→ **SOURCE PASSAGE**

Our only exploration
of the place was through an opening that was blocked by a piece of cupboard…
The insides were hollowed-out, dusty and dim. It looked a little ghostly
especially with the broken rectangular wall mirror that looked directly at the
opening where we were gazing in. Its high ceiling walls (and what appeared to
be a two-storey building on the outset) suggested that a staircase was needed.
But the staircase was missing, perhaps removed, and in its place were iron rods firmly holding the building upright.
There were some Chinese ochestra musical instruments like Gu-Zhen and Gu-Qin
stacked at the left corner… Pondok Java?
Looking at the shabby historic building that used to be so culturally attractive, we experienced a strange sense of loss and a conservation-redevelopment dilemma. This was obviously one dead monument in a conserved zone, where even the Kubor Muslim graves (falling outside the conserved zone) felt more alive… Demolition due to structural safety issues were not convincing reasons why Pondok Java could not be restored. In the face of rapid heritage loss, this was something that we could not easily accept.
Lee Loy Hin Blacksmith shop
Jagjit Dhaba
All we knew about Lee
Loy Hin Blacksmith shop was that it was situated at 39 Sultan Gate before it
was burnt down. We relied on several maps to relocate it. We navigated up and
down the streets and vincinity of Sultan Gate, Pahang street, Jalan Sultan and
Aliwat Street. After what seemed like an eternity long, we were convinced that
it should be this Indo-Pakistan restaurant ‘Jagjit Dhaba’, which is at the
junction of Sultan Gate and Pahang Street. We were so happy (hungry and weary
too) that we forgot to take down the exact address of the place, having found
it.
Hajjah Fatimah Mosque
Hajjah Fatimah Mosque
Nicknamed “the
leaning tower of Singapore”, Hajjah Fatimah
Mosque was originally built on sandy land between 1845 and 1846. It was a site
that we were looking forward to visit since prior to this trail, we had no
knowledege that there was a leaning tower in Singapore. We were a little
disappointed to find that the building was not quite leaning, unless upon close
observation. To be exact, the minaret only leans about 6 degrees towards the
onion-shaped dome of Sultan Mosque ever since the 1970s preservation works that
effectually stopped the gradual tilt.
Surprisingly, the unintended tilt at the Leaning Tower of Pisa was even
lesser— 5.5 degrees before preservation and 3.99 degrees after preservation
works, and yet it appears so tilted on photographs! Upon this ground of
comparison, we were satisfied at our own experience of the fame of the place.
But the real fame was that it was recognized as a building that is “lasting representation[…] of the growth of our country and people amidst a constantly evolving landscape.”, and gazetted as a National Monument on 6 July 1973.
Hajjah Fatimah, a wealthy business
widow, whose house was robbed twice and then set aflamed, donated her money and
land to build this mosque as thanksgiving to Allah for the divine protection. A
philanthropist, she built houses for the destitute. The honorific “hajjah”

→ **EXERCISE**
Reproduce the heritage trail passage from "There were some" to "not easily accept.". Use only the heritage trail passage for this.

→ **DATA EXCERPTS**
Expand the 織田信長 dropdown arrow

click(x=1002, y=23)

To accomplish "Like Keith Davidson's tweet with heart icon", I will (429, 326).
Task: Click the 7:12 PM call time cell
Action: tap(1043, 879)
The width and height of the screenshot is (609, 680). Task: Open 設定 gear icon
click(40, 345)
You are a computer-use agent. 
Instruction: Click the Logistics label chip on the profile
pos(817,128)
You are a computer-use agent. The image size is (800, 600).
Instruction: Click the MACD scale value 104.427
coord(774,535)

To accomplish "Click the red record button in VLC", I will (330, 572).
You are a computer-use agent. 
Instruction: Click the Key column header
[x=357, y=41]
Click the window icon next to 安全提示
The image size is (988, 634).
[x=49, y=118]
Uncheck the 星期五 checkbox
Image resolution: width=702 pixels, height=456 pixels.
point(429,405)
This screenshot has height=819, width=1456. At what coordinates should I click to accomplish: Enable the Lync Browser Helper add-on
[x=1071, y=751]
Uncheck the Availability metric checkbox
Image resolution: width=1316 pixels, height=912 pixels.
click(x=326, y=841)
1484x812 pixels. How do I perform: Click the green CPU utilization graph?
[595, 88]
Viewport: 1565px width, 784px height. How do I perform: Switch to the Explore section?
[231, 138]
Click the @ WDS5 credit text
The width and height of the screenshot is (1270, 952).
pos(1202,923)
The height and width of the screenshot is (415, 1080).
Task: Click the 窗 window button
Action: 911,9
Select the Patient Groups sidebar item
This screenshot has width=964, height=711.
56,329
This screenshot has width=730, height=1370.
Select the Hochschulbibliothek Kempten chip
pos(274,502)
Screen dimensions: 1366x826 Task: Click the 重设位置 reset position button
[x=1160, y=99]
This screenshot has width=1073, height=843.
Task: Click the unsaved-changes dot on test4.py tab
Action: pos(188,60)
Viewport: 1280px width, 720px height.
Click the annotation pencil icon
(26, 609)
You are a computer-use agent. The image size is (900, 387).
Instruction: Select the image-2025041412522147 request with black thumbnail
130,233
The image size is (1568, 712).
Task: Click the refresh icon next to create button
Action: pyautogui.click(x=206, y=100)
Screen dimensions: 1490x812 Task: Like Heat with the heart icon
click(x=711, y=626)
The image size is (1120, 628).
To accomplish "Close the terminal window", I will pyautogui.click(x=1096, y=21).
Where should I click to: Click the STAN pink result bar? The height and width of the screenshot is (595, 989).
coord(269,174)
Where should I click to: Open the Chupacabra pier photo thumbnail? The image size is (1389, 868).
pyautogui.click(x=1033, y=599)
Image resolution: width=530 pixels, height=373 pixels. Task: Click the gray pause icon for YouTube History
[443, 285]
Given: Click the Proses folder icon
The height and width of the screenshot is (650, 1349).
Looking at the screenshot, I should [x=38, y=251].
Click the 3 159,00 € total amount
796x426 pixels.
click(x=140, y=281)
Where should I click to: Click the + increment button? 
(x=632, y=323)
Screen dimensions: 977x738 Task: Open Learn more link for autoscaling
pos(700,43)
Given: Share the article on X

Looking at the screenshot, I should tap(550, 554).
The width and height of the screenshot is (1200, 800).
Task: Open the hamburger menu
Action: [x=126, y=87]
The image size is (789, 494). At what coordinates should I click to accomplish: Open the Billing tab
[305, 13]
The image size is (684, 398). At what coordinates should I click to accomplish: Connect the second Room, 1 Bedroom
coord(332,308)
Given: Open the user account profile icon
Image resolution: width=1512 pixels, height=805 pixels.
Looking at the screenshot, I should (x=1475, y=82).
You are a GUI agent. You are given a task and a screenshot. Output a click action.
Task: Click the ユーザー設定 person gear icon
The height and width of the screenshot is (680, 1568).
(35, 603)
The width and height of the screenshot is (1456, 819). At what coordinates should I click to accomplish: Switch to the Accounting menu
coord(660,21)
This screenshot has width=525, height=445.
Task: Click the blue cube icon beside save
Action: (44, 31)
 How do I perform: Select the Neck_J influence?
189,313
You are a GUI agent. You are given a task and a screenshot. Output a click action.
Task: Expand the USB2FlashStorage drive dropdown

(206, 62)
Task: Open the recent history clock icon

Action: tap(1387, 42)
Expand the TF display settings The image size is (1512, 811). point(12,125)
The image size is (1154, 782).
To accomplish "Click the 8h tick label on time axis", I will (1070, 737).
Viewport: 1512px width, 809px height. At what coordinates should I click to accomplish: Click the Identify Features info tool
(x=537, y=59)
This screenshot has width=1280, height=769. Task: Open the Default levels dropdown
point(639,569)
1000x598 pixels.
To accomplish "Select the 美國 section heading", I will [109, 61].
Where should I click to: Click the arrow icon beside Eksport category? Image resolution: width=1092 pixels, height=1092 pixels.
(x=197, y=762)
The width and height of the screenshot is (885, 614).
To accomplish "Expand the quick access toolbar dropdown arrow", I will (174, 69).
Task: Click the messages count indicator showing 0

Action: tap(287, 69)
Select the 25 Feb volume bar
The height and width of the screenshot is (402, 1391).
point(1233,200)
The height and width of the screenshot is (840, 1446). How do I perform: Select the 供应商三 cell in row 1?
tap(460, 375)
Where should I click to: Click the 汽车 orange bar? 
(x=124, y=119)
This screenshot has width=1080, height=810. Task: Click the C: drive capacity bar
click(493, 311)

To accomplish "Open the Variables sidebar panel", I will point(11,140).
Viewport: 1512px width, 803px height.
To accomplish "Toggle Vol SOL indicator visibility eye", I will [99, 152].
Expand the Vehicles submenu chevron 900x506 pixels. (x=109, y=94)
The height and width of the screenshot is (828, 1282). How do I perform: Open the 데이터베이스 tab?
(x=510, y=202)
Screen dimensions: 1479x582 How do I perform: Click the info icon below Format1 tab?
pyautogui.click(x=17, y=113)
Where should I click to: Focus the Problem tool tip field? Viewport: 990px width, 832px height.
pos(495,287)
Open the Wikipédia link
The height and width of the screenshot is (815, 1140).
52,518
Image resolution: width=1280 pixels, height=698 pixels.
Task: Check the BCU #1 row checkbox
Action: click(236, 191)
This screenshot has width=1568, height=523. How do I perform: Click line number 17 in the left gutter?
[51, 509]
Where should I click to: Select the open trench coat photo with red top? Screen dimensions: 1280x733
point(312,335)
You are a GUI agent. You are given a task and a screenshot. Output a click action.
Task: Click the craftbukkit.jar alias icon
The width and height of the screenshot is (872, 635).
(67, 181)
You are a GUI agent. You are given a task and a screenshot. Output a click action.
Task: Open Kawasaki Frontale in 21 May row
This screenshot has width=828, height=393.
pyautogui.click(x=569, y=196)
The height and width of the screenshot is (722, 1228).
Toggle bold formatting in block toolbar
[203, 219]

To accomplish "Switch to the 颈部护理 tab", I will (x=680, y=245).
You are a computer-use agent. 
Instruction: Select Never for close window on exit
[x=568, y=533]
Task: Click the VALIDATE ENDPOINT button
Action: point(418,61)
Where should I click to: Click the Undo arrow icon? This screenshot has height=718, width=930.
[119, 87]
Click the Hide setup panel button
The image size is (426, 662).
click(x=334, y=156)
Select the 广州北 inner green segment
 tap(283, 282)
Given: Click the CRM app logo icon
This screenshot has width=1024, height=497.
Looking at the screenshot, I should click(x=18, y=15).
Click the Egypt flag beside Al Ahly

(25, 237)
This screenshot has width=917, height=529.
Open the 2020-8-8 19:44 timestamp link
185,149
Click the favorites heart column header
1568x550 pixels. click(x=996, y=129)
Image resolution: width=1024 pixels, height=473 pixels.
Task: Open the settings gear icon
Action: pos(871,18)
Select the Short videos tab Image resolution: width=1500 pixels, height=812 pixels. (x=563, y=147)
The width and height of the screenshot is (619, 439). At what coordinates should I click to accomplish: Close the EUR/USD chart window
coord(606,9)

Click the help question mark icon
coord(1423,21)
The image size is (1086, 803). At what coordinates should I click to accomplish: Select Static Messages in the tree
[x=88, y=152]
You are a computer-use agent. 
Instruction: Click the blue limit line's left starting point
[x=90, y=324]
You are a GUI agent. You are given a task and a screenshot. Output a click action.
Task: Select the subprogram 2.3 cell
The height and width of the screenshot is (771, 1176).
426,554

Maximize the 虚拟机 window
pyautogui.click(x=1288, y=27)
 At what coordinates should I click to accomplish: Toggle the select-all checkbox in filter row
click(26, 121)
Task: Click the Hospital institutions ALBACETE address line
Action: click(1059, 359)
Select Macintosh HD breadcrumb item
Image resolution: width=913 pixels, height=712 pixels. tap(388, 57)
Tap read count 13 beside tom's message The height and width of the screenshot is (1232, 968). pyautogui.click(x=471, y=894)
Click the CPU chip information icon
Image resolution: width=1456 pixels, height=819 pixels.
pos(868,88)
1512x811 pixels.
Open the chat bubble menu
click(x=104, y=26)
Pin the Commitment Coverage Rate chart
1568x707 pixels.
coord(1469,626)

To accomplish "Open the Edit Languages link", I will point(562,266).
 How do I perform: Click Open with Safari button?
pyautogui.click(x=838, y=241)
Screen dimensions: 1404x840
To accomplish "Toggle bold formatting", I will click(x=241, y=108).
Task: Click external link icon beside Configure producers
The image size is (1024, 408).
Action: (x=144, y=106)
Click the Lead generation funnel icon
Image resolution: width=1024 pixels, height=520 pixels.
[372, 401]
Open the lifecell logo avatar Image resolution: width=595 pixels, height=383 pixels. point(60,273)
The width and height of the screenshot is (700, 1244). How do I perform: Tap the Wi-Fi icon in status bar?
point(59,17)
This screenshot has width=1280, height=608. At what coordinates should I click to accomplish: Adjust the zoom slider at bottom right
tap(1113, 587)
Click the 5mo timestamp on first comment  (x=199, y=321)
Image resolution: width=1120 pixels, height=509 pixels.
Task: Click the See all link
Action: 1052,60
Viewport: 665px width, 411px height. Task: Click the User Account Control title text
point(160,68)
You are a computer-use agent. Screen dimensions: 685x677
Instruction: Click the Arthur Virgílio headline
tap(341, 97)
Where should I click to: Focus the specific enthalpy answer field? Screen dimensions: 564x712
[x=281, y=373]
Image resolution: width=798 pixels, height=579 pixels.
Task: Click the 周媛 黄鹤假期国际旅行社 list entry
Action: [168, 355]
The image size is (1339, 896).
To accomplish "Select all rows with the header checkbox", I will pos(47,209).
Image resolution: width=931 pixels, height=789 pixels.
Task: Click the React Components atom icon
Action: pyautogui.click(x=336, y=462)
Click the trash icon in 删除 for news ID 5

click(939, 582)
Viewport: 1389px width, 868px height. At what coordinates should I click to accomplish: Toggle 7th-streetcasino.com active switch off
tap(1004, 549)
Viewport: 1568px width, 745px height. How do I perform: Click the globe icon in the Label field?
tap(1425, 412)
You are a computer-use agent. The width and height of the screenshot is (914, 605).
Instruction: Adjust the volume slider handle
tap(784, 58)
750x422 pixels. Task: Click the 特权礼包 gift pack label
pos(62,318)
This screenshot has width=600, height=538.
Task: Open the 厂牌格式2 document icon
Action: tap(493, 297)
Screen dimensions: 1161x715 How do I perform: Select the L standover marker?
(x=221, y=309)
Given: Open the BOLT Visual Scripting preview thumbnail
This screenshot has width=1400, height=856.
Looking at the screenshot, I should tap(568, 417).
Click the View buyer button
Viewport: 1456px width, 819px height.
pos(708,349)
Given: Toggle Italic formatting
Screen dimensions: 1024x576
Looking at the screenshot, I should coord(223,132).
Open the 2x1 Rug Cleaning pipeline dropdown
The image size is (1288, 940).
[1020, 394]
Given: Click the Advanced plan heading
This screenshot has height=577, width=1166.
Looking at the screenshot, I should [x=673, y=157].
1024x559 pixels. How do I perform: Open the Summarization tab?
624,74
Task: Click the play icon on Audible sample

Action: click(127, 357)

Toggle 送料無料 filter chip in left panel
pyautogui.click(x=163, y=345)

→ **ANSWER TO THE EXERCISE**
There were some Chinese ochestra musical instruments like Gu-Zhen and Gu-Qin
stacked at the left corner… Pondok Java?
Looking at the shabby historic building that used to be so culturally attractive, we experienced a strange sense of loss and a conservation-redevelopment dilemma. This was obviously one dead monument in a conserved zone, where even the Kubor Muslim graves (falling outside the conserved zone) felt more alive… Demolition due to structural safety issues were not convincing reasons why Pondok Java could not be restored. In the face of rapid heritage loss, this was something that we could not easily accept.